Invisible to Everyone but One by Doyle0915
This is my first Doctor Who fanfic, and my first I've ever posted. Doctor Who, the 11th Doctor and Torchwood belong to the BBC.
This story is told in the view of Ian O'Connell my own character and of the 11th Doctor.
It was like every other day. I was walking down by the river.
People were strolling, running, and just going on their way.
Then suddenly I stop.
I'm getting this really weird vibe. A feeling that I don't get often. And if it is the feeling that I think it is…then I'm in big trouble.
I look around. Most people don't notice me. Or even know that I'm there. And usually sometimes I get side swiped, and they look around all paranoid and puzzled. Wondering why and how they could have hit something that isn't there. It always throws me off and leaves me sadden.
The saddest part is it happens all the time.
I'm invisible. But today is different. The feeling…that I have, isn't normal.
Nowhere near normal.
Someone can see me. But the thing is. I can't see them.
The Doctor paced. This wasn't possible.
It just wasn't possible.
On the screen was a man. Standing in broad daylight. Yet no one seemed to notice.
He didn't have any filter that was blocking him from view; he knew that much to be sure.
What was he?
Suddenly something catches his eye on the screen, causing him to look.
A woman had being strolling along the sidewalk heading towards the entrance to the Underground. When she bumped headlong into him. Causing her to drop her bags.
Her groceries and belongings slipping out of her bags as she slips backwards.
The Doctor stood transfixed as he watched the incident unfold from the Tardis. The man seems concerned but unable to console the women as she sits there dumbfound on what had just happened.
The Doctor jumps up, bounding out the doors. He needs to see what this man is all about.
I didn't want to just leave her there. It is just that there isn't much that an invisible man can do to help in this kind of situation.
Surrounded by people. Some laughing, some concerned.
Hurt and afraid.
And it hurts. Watching her silently weep. I hurt her and I'm ashamed of myself.
I should have been more careful. I should have watched the way more carefully.
Stupid, stupid, stupid me.
I want to just reach down and help her up.
I had already done too much. As she fell I had grabbed her arm, to lessen the fall.
Now she just sits there, shocked and confused.
And I'm powerless to help her.
I shouldn't have even tried. It would always just end up like this. They would think they are crazy.

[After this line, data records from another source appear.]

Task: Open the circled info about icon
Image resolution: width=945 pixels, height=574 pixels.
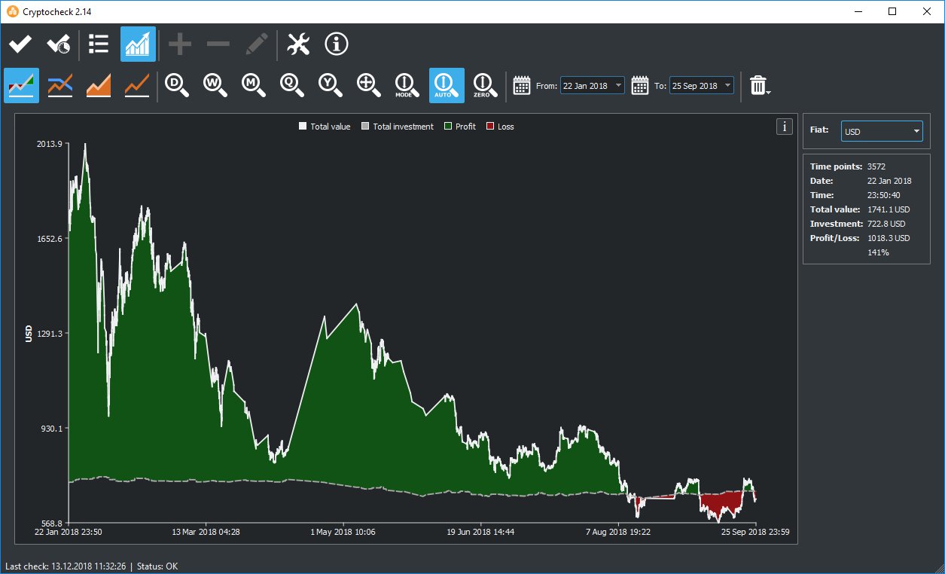Action: [x=337, y=44]
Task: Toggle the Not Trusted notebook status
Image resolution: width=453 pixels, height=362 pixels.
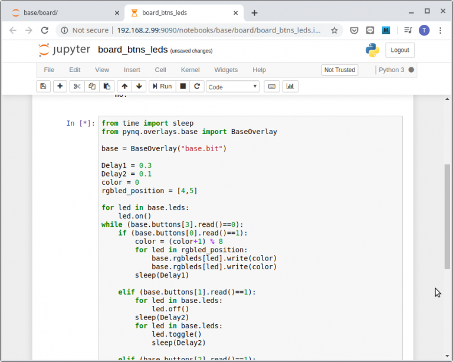Action: [x=340, y=70]
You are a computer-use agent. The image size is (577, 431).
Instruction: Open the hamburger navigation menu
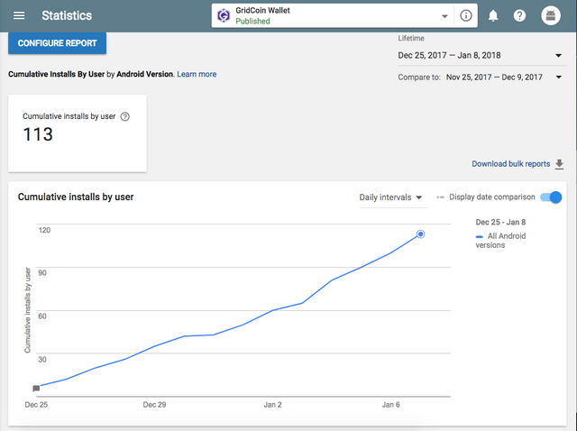[x=19, y=16]
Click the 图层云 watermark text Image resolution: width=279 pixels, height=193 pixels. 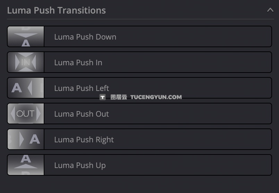[x=119, y=97]
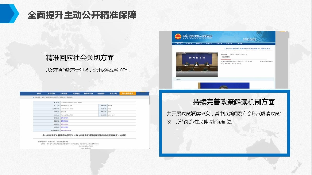This screenshot has width=312, height=175.
Task: Open the 公开目录 menu item
Action: tap(51, 93)
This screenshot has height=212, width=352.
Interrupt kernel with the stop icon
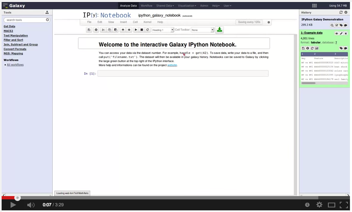pyautogui.click(x=142, y=30)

But as they help her. I begin to move off. Down the stairs into the Underground.
I have no need to pay. Just jump the till. What is the point to pay when no one knows your there?
No one sees me board the subway heading towards Hyde Park and sit in a seat in the corner.
Alone in my world.
I've always been alone since that day.
That day that everything in my life changed and spiraled down into this black abyss in which I can no longer talk to anyone or come into contact with them.
I Ian O'Connor am invisible.
And it all started that day…
It was just like any other day. Alarm goes off exactly at 6:30.
I'd get up and ready for work, but unlike any other day this would be the day that I die.
Wish I'd known, I would have just stayed in bed and told work I was sick.
It wasn't really death, just a version of it. Dying in an explosion sounds like an extreme way to die.
Still wishing it had just ended that way. Not still living like this.
Work was like any other day, just plain boring and yet Torchwood London never seemed boring. There was always a thing that could and would happen. Guess I got the bad end of things happening.
It wasn't till half way through three that I'd noticed that something was wrong. We were running a routine check on the stabilizers of the nuclear core of an alien artifact that came through the rift in Cardiff. The team had been working on it for months now, attempting to find out what it did and how Torchwood could use it. Torchwood in Cardiff didn't approve of the usage of artifacts, my boss thoughts otherwise. Guess she was wrong.
The machines radiation had spiked, charging like a battery. People on the team scrambled for the exit, not knowing if it would blow or not. The heat was unbearable.
Like being close to the sun, but I couldn't look away. Then the lights went out. The core was draining power from the building and the only way to shut it down was to disconnect it from the mainframe. My co-worker Sasha was screaming my name, practically crying from the doorway, but I couldn't move.
This was by far the worst day of my life. I was going to be blown into atoms by an unknown artifact and my family would never know.